Summary
In Gunter v. Wiley, 325 So.2d 654 (La.App. 3 Cir. 1975), the court affirmed an award of $40,000 to each parent for each child killed in a vehicular accident (a boy, age 14; a girl, age 10).
Summary of this case from Palermo v. Allstate Ins. Co.Opinion
No. 5245.
December 24, 1975. Rehearing Denied January 30, 1976.
APPEAL FROM 9TH JUDICIAL DISTRICT COURT, PARISH OF RAPIDES, STATE OF LOUISIANA, HONORABLE MARTIN L. LAIRD, III, J.
Gold, Hall, Hammill Little by Leo Gold, Stafford, Pitts Stafford by John L. Pitts, Lewis O. Lauve, Gist, Methvin Trimble by James T. Trimble, Jr., Alexandria, Sam J. Friedman, Natchitoches, for defendants-appellants.
Gravel, Roy Burnes by Chris J. Roy, Alexandria, Roy Maughan and Dorsey Martin, III, Baton Rouge, Alfred Mansour and Edward A. Kaplan, Pharis Pharis by F. Jean Pharis, Alexandria, Watson, Murchison, Crews Arthur by William P. Crews, Jr., Natchitoches, for plaintiffs-appellees.
Before MILLER, WATSON and CUTRER, JJ.
Defendants appeal the awards totaling $161,846 to plaintiffs Ben and Maxine Gunter for the wrongful deaths of their children, Joseph, age 14, and Roxann, age 10. We affirm.
This case was consolidated for trial and appeal with Ogaard v. Wiley, 325 So.2d 642 (La.App. 3 Cir., 1975), handed down this date. Defendants are named in that opinion. For reasons there assigned the trial court judgment is affirmed as to liability of the several defendants.
It was established in the record that plaintiffs' children were intelligent, courteous, and respectful. They had a close and affectionate relationship.
Father and son went fishing at least once each week. Daughter assisted in the family shopping and did some of the cooking. All four often engaged in family activities.

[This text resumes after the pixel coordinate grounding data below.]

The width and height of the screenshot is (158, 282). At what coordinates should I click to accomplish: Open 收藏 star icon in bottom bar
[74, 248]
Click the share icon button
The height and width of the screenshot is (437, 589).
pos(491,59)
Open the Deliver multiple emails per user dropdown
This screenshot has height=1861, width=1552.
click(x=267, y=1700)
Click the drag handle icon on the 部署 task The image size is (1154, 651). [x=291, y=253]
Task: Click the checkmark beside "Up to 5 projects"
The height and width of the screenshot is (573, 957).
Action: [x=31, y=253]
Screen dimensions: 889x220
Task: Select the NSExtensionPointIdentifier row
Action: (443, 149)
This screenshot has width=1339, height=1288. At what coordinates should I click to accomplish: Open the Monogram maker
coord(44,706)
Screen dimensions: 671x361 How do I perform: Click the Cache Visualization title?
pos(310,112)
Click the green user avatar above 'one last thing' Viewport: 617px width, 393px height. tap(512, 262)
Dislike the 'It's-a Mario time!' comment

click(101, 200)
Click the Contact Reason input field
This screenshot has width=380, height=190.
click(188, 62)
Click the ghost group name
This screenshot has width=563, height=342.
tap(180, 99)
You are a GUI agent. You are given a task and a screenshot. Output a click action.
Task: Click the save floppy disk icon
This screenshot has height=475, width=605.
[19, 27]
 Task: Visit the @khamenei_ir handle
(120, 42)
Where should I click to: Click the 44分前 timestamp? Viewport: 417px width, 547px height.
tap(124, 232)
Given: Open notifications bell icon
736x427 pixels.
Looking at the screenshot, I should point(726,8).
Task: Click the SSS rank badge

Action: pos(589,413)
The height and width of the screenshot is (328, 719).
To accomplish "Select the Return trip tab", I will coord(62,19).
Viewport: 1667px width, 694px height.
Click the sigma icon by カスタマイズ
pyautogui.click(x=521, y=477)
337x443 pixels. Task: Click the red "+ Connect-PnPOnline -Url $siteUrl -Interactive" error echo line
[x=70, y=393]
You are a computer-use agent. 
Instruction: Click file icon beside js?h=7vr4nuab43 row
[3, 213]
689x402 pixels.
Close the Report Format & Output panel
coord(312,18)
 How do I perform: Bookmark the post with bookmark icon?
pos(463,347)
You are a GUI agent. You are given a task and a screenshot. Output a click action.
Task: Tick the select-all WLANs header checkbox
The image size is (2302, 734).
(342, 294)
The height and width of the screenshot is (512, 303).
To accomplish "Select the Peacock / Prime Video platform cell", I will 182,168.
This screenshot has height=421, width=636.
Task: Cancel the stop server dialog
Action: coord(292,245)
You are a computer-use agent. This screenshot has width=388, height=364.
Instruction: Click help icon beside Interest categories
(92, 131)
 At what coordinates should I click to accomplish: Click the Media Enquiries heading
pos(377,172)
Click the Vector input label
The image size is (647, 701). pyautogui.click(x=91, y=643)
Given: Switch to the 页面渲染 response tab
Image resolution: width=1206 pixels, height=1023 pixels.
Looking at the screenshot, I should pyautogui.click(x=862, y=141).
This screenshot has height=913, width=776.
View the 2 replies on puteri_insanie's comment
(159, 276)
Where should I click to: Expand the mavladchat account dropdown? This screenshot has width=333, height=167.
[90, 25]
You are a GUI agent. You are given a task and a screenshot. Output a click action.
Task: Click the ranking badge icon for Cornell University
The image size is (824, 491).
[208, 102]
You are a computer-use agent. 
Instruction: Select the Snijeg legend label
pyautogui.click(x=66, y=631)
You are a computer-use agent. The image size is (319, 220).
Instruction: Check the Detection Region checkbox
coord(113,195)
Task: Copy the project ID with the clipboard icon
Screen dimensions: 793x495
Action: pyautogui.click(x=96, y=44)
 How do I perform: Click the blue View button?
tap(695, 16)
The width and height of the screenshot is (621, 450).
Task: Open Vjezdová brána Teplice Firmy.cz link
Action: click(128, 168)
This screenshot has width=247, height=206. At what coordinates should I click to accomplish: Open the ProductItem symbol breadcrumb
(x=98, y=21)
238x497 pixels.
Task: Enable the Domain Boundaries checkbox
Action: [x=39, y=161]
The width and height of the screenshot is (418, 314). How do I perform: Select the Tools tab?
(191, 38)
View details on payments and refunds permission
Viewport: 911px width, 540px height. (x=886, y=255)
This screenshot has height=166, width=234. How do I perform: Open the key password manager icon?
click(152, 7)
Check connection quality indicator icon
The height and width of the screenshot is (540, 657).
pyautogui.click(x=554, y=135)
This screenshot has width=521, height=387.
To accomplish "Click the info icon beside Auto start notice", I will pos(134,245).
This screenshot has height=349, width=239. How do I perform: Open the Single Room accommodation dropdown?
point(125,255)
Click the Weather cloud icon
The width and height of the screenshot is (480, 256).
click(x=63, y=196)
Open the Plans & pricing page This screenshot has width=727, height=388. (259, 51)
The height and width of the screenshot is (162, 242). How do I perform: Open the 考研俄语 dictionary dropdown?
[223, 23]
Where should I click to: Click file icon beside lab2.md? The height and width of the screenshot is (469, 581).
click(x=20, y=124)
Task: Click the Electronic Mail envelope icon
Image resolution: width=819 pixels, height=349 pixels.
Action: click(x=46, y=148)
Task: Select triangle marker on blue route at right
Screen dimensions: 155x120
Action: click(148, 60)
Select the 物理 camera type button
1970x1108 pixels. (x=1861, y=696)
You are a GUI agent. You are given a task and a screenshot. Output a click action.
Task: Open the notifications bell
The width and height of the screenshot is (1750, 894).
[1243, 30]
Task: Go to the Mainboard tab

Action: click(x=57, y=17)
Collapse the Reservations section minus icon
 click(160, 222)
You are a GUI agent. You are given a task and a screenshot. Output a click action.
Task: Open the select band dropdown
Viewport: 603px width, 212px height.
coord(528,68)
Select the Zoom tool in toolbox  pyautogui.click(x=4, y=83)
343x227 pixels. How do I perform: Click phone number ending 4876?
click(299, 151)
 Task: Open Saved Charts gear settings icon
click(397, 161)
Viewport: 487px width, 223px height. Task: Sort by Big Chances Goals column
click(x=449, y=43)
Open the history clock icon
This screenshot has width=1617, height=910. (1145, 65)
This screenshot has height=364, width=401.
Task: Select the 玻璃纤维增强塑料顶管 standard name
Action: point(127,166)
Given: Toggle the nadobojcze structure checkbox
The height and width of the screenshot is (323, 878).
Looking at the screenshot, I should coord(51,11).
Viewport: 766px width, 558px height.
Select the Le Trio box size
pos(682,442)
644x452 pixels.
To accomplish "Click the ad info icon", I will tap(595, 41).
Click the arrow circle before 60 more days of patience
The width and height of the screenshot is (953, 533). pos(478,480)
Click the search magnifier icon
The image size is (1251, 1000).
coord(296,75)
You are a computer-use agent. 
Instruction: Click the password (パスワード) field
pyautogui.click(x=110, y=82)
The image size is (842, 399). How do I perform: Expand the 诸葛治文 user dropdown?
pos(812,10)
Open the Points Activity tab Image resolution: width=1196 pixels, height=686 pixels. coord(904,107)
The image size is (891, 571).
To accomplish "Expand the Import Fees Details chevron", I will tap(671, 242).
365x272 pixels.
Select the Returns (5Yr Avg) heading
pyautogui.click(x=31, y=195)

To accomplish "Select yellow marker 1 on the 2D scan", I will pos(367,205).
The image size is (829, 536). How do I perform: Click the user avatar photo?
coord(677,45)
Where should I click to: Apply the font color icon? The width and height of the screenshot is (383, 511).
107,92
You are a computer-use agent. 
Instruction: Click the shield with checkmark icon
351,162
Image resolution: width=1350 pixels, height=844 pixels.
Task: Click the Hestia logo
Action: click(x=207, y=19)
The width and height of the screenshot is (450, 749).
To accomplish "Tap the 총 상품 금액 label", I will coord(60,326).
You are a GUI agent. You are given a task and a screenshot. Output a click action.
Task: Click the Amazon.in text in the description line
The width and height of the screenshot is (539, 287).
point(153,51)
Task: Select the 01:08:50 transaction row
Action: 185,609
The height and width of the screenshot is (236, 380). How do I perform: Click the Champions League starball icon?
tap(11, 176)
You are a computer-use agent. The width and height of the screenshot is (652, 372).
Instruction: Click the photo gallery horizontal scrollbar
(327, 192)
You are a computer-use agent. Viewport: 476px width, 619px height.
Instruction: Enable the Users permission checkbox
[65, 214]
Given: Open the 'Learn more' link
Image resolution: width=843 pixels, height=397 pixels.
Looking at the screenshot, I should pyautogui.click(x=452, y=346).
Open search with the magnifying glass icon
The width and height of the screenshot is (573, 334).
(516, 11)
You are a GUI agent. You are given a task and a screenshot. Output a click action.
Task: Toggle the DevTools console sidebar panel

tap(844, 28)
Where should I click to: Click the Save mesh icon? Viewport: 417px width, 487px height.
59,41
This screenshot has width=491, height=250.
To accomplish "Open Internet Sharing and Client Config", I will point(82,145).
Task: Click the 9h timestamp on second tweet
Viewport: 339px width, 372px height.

The record is sketchy, but these parents established a community of interest, love, and affection existed in their home.
Although we would have made a lesser award on this record, defendants failed to establish manifest error in the trial court's exercise of its much discretion in awarding $40,000 to each parent for each child.
The trial court judgment is affirmed at appellants' costs.
Affirmed.
ON APPLICATION FOR REHEARING
For reasons assigned on rehearing in Ogaard v. Wiley, 325 So.2d 642 (La.App. 3rd Cir., 1975), we amend the trial court's and our former decree to assess all legal interest which accrues on the judgment from June 6, 1975 to defendants Hartford and Travelers. Should Hartford and Travelers satisfy their liability on the judgments, Mission would then be liable for interest accruing thereafter.
With this amendment, all applications for rehearing are denied. All parties are hereby granted leave to file additional applications for rehearing relating to this amended decree.
Amended and affirmed.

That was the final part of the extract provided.